Join us every week for a trip into the weird and wonderful world of trailers. Whether it’s the first teaser for the latest instalment in your favourite franchise, an obscure preview for a strange indie darling, whether it’s good, bad, ugly or just plain weird – your favourite pop culture baristas are there to tell you what they think.
Everybody’s talkin’ about our post on Midnight Cowboy– okay, not really, but still, if you missed it, go and check our the lastest Criterion Corner, about John Schlesinger’s late ’60s classic.
In my head, John Schlesinger’s 1969 classic Midnight Cowboy is intertwined with Miloš Forman’s 1979 adaptation of Hair for some reason, to such an extent that I tend to mix up Jon Voight and John Savage. I have no convincing explanation why this is the case, but I suspect it may be that I watched at least the beginning of Midnight Cowboy at an age when I was too young to really take in what the film was about, so all that stuck with me was a young hick from one of the more rural states taking a bus ride to New York to begin a new life and, once there, falling in with a very different crowd than what he was previously used to. Perhaps Harry Nilsson’s melancholy hit “Everybody’s Talkin'”, playing over the Greyhound ride Joe Buck (played by Voight) takes to the Big Apple, added to that mostly inaccurate memory.

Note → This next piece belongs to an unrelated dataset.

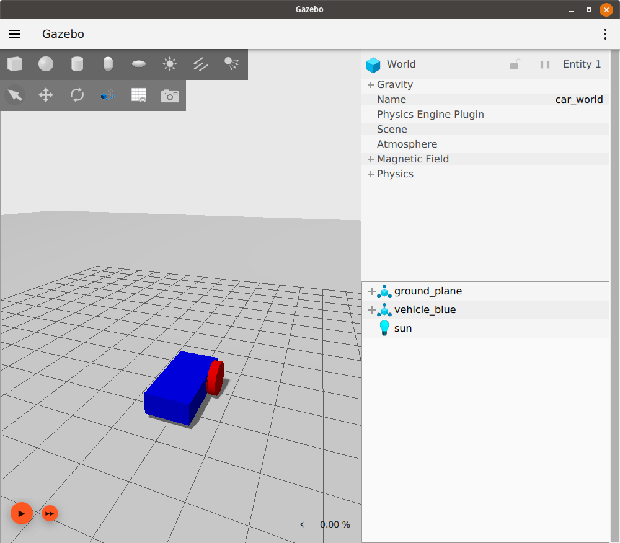The image size is (620, 543).
Task: Toggle the World entity lock icon
Action: [514, 64]
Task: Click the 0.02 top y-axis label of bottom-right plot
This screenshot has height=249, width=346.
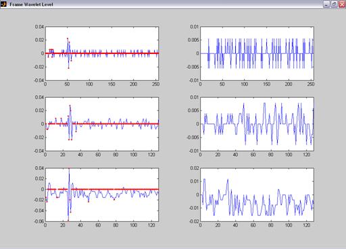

Those similarities are there, but they’re entirely superficial. Where Hair‘s Claude Hooper Bukowski goes to New York City after being drafted into the Army to go to Vietnam, Joe Buck has drafted himself into a very different kind of service: he wants to put his carnal talents, and his cowboy outfit, to good use to make the women and men of New York happy. And there’s no idealised, singing hippie tribe waiting to take Joe under their wings, but a fidgety, coughing con man named Rico “Ratso” Rizzo (Dustin Hoffman), who at first is eager to trick the naive Texas hick out of twenty dollars – but then, for a while, becomes the midnight cowboy’s only friend and companion.